Abstract

Deep pelvic abscess is a well-known infective complication in gynecologic practice. However, sacral osteomyelitis has been reported rarely. We describe sacral infection presenting three years after abdominal hysterectomy and point out the difficulty in management. Case report and review of the pertinent literature. A 46-year-old woman who had undergone abdominal hysterectomy three years before presented with an 8-month history of abdominopelvic pain recently intensifying in the sitting position without fever. Gynecologic, urinary, and rectal examination did not yield positive findings. An abdominopelvic computed tomography (CT) scan was normal except for sacral osteolysis.
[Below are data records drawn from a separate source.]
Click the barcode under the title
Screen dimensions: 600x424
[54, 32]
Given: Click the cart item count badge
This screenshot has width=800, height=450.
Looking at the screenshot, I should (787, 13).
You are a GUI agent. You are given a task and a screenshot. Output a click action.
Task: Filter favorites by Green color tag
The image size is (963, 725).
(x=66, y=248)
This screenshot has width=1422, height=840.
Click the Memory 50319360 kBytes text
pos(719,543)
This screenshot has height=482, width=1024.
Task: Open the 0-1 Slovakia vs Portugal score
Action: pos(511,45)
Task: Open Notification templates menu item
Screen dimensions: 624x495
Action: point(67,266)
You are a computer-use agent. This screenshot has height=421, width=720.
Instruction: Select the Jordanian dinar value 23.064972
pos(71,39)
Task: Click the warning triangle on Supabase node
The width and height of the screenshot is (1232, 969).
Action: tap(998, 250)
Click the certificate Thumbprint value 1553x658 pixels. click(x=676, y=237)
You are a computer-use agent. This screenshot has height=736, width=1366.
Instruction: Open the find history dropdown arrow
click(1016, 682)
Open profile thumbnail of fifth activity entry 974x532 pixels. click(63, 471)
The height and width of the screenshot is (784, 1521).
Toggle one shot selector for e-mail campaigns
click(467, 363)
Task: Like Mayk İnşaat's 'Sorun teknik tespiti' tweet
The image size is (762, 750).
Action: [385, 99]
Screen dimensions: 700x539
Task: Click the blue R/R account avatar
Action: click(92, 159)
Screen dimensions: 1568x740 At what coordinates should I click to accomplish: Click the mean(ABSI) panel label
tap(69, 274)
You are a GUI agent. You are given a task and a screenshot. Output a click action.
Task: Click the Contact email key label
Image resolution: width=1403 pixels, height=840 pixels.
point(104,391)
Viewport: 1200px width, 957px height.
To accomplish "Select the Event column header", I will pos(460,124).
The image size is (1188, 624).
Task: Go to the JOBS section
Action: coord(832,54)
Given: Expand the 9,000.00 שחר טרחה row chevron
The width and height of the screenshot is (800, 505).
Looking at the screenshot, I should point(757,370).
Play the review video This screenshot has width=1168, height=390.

A neoplasm was suspected, but magnetic resonance imaging revealed an S2-S4 cystic collection with presacral extension. Neurologic examination did not show any focal deficits. A posterior CT-guided biopsy-aspiration yielded purulent fluid. Pathologic examination revealed inflammatory granulations without any malignant tumor. Abscess cultures grew three microorganisms. The patient's symptoms resolved completely after 3 months of antibiotic therapy. Sacral osteomyelitis has not been reported previously after abdominal hysterectomy. Early diagnosis was made difficult by the absence of neurologic findings. Such postoperative infection should be considered after pelvic surgery. Minimally invasive needle aspiration may confirm the diagnosis and reduce the necessary extent of surgical intervention.